§ **EXTRACT**
§ §

Data Collection and Study Variables

Data were collected as part of a prospective pilot study of pregnant women who presented for prenatal care in early first trimester to the University of Michigan Health System. The Institutional Review Board of the University of Michigan Medical School approved the study protocols. All women who were 18 to 45 years of age, between 6–10 weeks gestation with a singleton pregnancy, and intended to deliver at the study hospital were eligible for the study. Participants were seen at five study visits at 6–10, 10–14, 16–20, 22–26, and 32–36 weeks gestation. Informed consent was obtained at the initial visit. Subjects with major structural fetal abnormalities or prenatally diagnosed aneuploidy were excluded from the analysis.

Data were analyzed for a cohort of 278 subjects who delivered a live infant and were measured for all relevant variables during the first two years of the study. Maternal data were obtained at each visit from an interview, questionnaire, and a maternal blood draw, as well as by review of medical records. Infant data, including date of delivery, type of delivery, birth weight, and sex, were collected at delivery and abstracted from the medical record. Gestational age (GA) was estimated from ultrasound measures between 6–10 weeks gestation. Less than 3% of data were missing for any variable. Pregnancy induced hypertension was classified according to the criteria of Davey and MacGillivray, endorsed by the International Society for the Study of Hypertension in Pregnancy 17.

§ §

§ **INFORMATION SHOWN**
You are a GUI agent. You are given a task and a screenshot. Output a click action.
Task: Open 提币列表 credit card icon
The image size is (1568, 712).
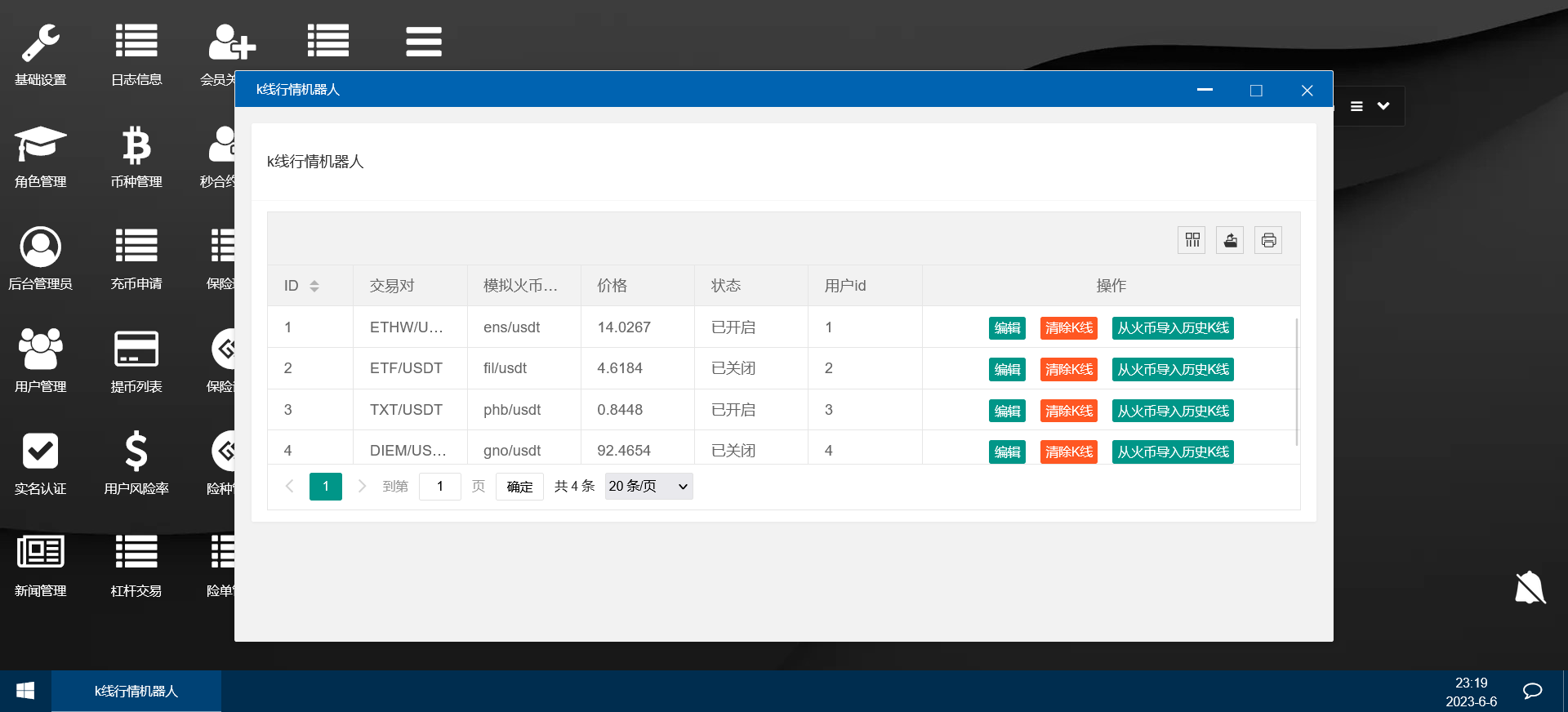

§ §

§ **WHAT NEEDS TO BE DONE**
In the data collection extract, how was gestational age estimated?

§ **ANSWER FOR THE TASK**
From ultrasound measures taken between 6–10 weeks gestation.